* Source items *
* * * * * * * * *

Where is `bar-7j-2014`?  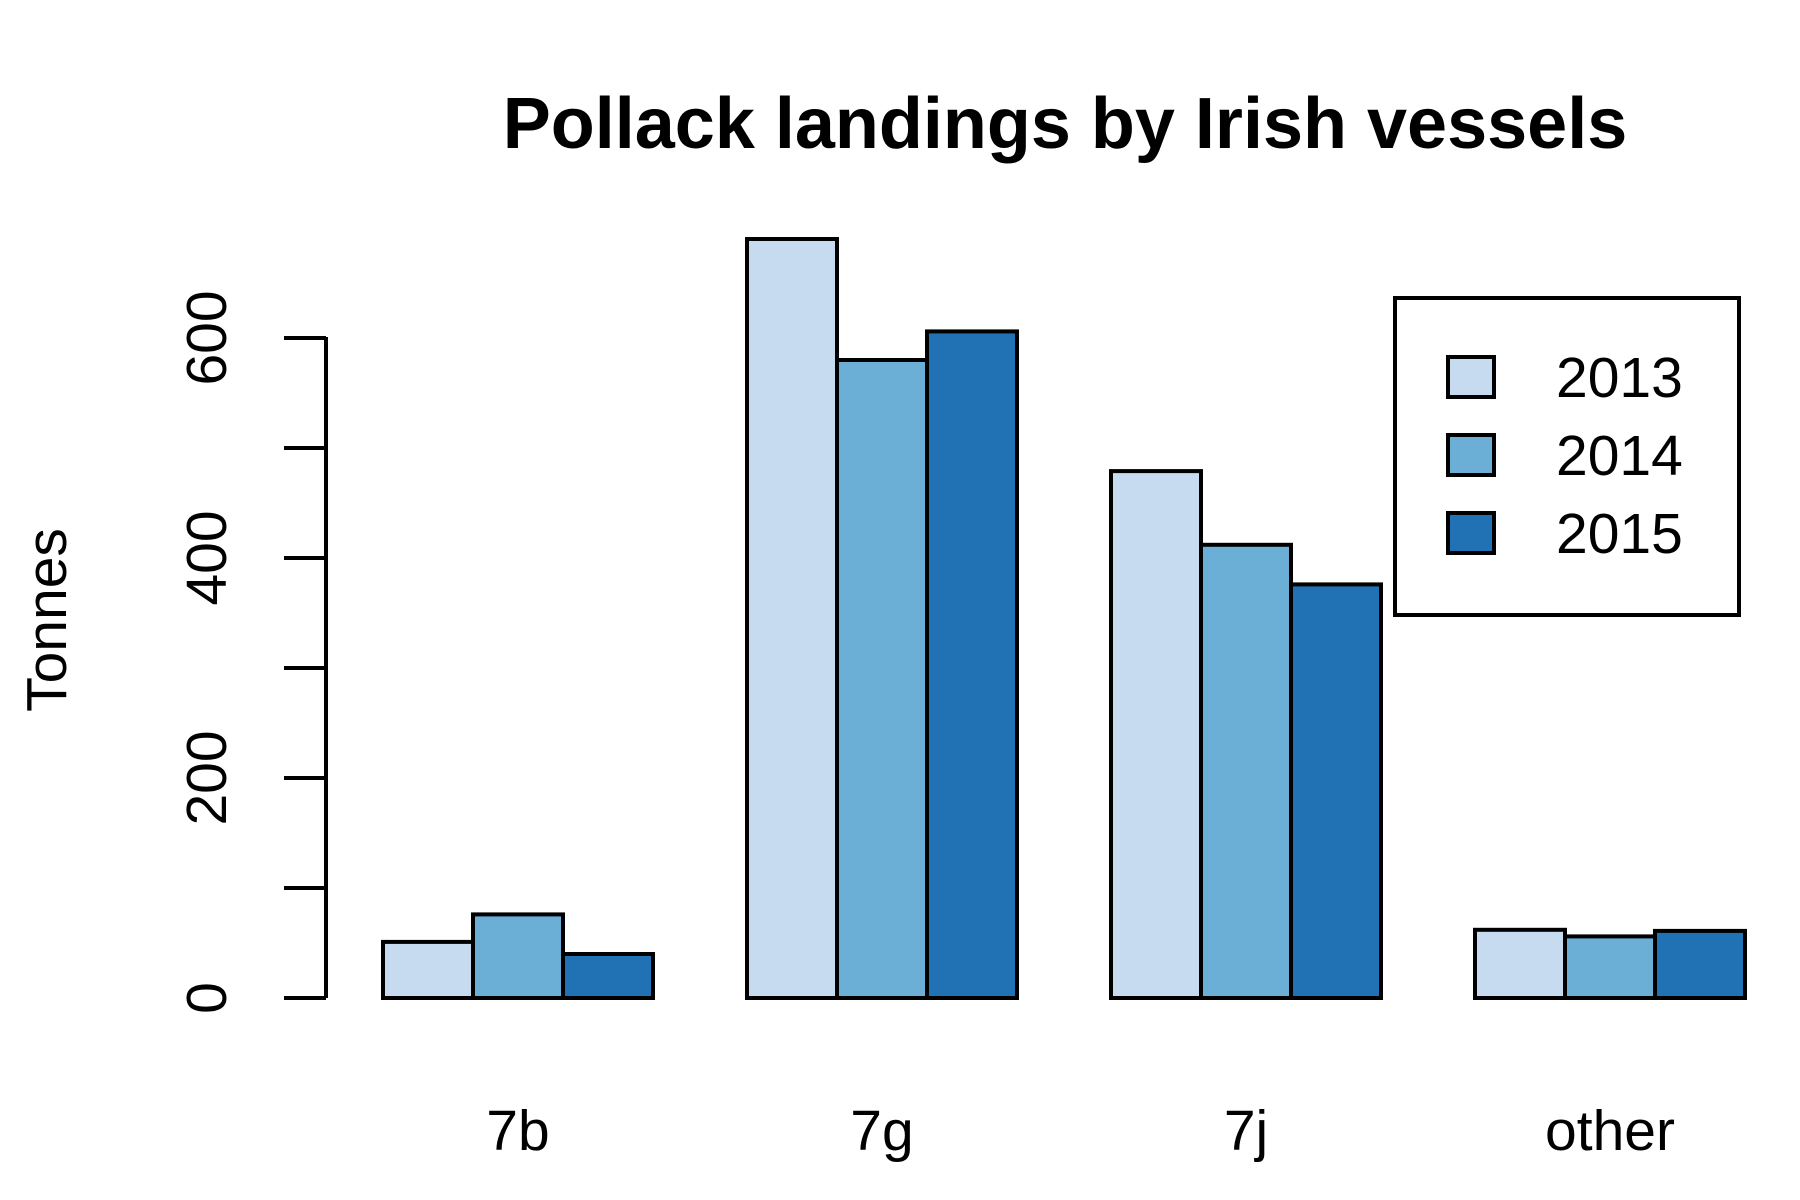
bar-7j-2014 is located at coordinates (1246, 771).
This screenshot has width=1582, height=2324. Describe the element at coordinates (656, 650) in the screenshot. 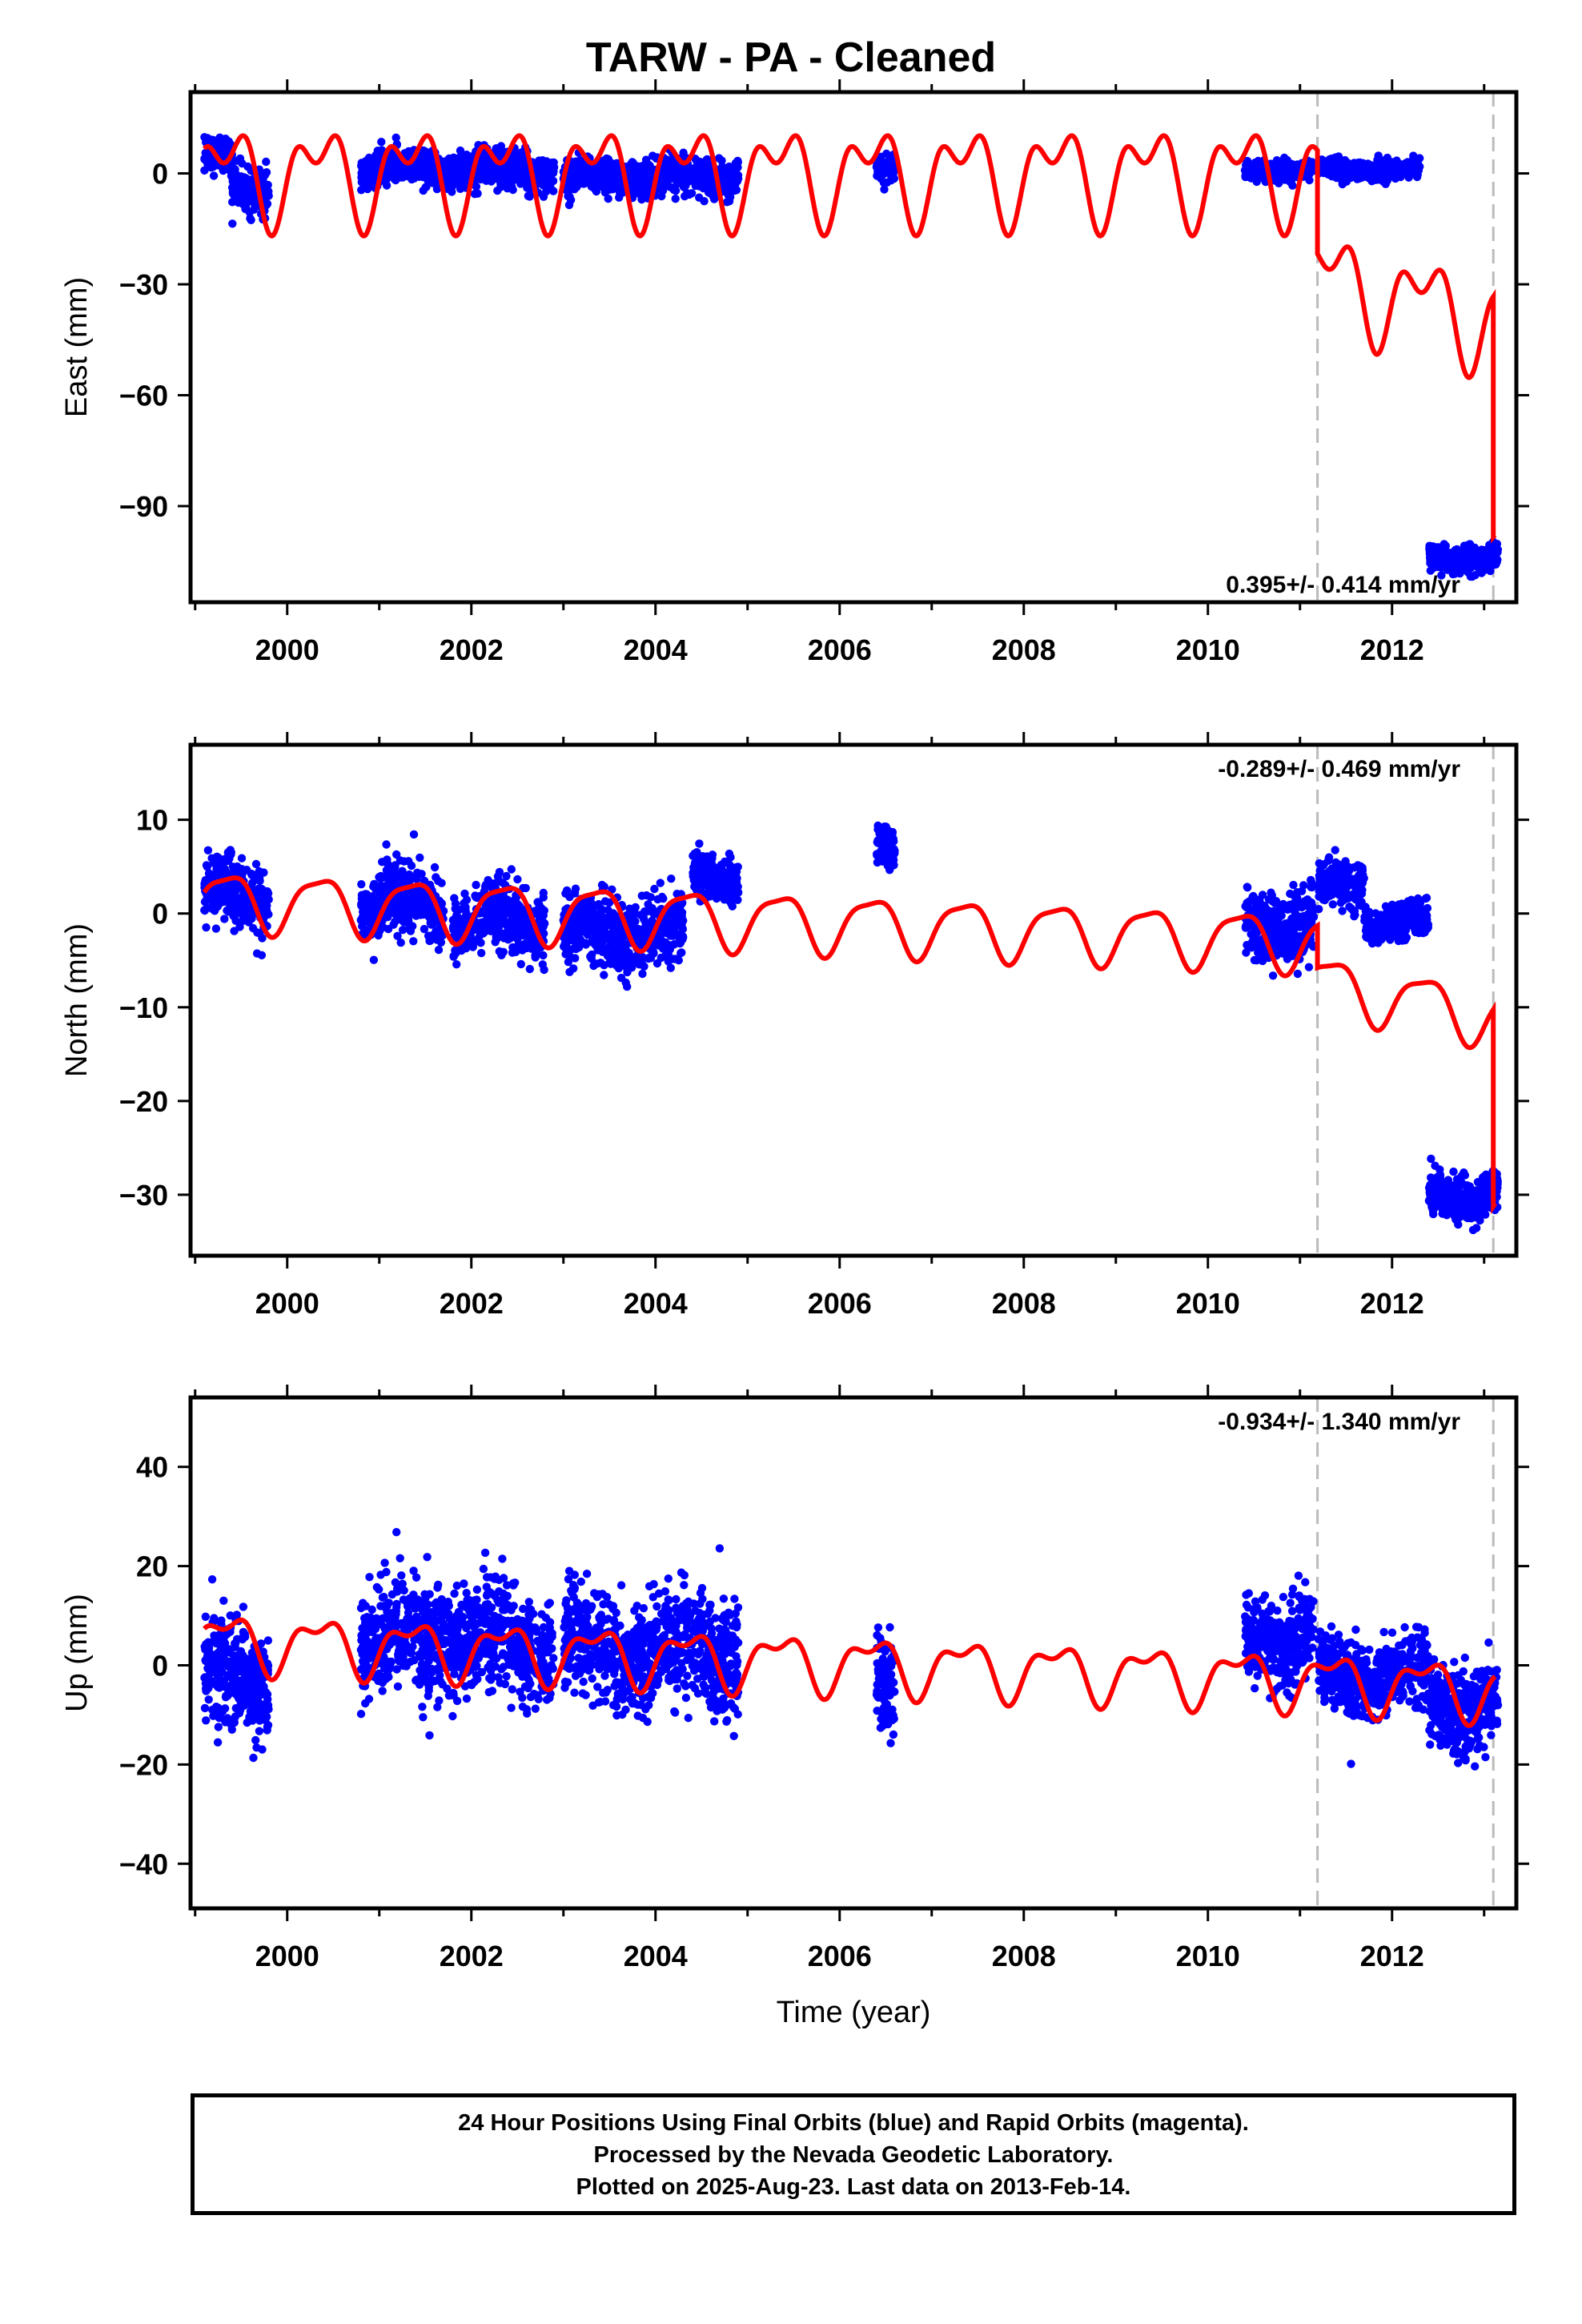

I see `x-tick-label: 2004` at that location.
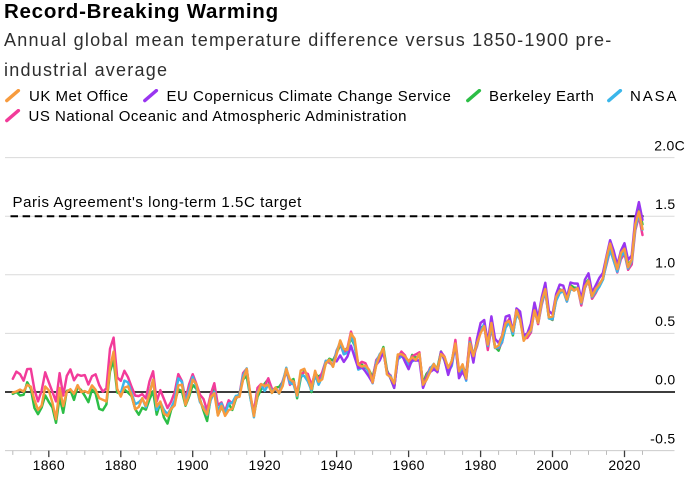 This screenshot has width=690, height=485. Describe the element at coordinates (408, 465) in the screenshot. I see `svg-text: 1960` at that location.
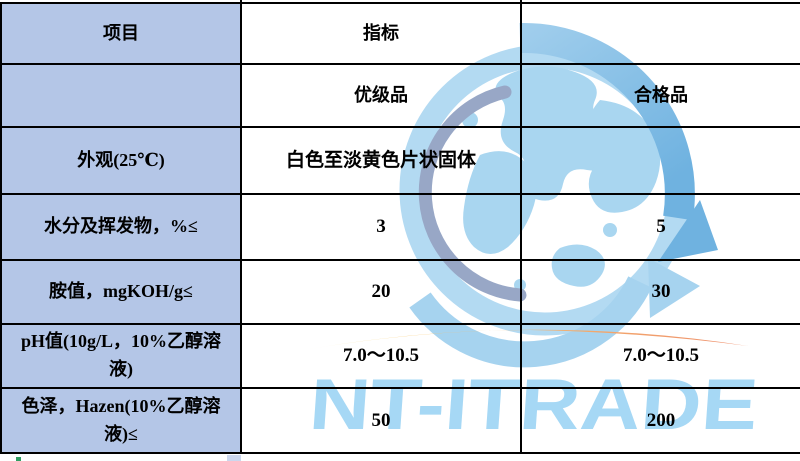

* * * * * * * * *

* WORK ORDER *
Copy the items above word for word, all of them, but leave out the pictures.

* ANSWER BOX *
Where is `bar-7j-2014`?  
bar-7j-2014 is located at coordinates (1246, 771).
This screenshot has width=1582, height=2324. Describe the element at coordinates (656, 650) in the screenshot. 

I see `x-tick-label: 2004` at that location.
 This screenshot has width=690, height=485. Describe the element at coordinates (408, 465) in the screenshot. I see `svg-text: 1960` at that location.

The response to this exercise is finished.